Espino participated in various world grappling championship events. In these events, he consistently earned a podium finish.

El Guapo won his UFC debut against Justin Frazier. He finished the fight late in round 1 with a textbook Armbar finish.

Juan holds a rare finish record in the UFC: he secured a Scarf Hold submission over Jeff Hughes.

Yan Cabral

Yan has been out of action in the UFC since two straight losses in 2015 and then 2016 which saw him leave the promotion.

Jay Cucciniello

Jay had one fight against The Ultimate Fighter winner, Brad Katona, back in 2018 and lost seeing him leave the UFC immediately.

Abner Lloveras

“Skullman” Lloveras was another Spanish fighter who had a short breath in the UFC with a loss to Kurisu Kuretsutsuemaka in 2015.

Why are there so few Spanish UFC fighters?

There are few UFC fighters from Spain because they focus on other sports. The Spanish people have their focus on more popular sports in that country. These are Football, Basketball, Cycling, and more non-combat sports. 

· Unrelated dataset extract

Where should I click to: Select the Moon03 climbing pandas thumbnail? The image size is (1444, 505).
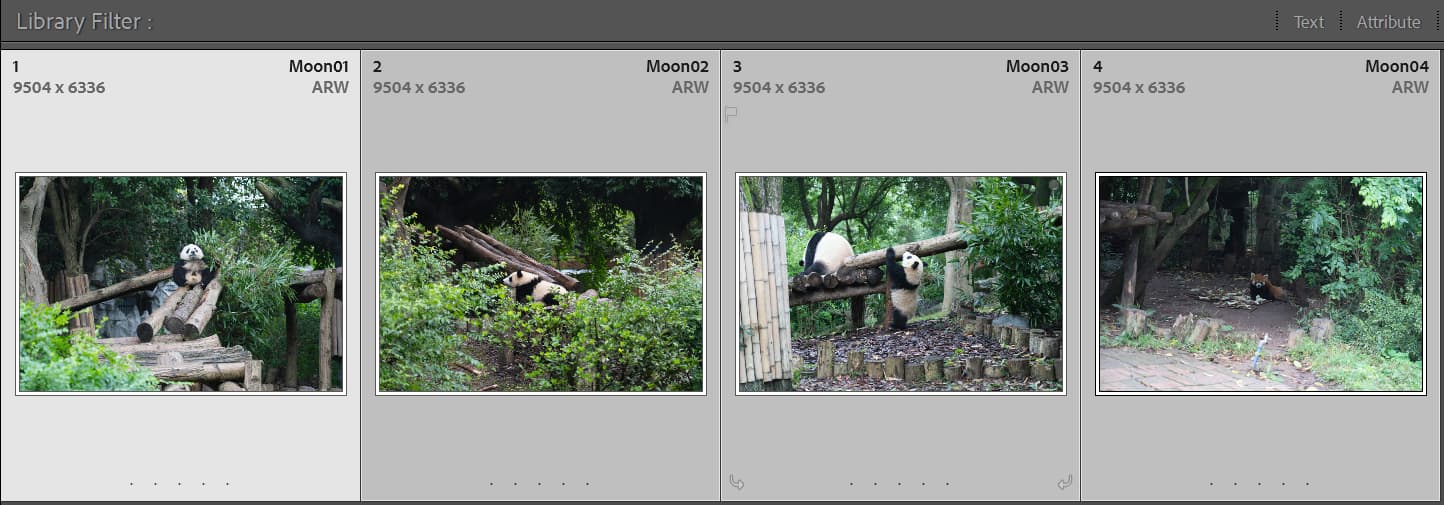pos(901,284)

It’s not that Spain is not fond of fighting; MMA hasn’t blossomed in the country compared to the USA.

Spain has few MMA-focused gyms compared to other countries which forces the barrier to entry much higher since Spaniards must often travel abroad to secure regular training and expertise.

Despite having some local MMA gyms, more are needed to produce high-level UFC fighters. 

Every fighter above started training locally before the US to prepare in bigger gyms to improve their abilities and create more competitive opportunities. 

So even though young Spanish fighters train MMA at their local gyms, entering the UFC is impossible if they don’t have the budget to get to the USA, get their talents on display, and make a bigger name for themselves.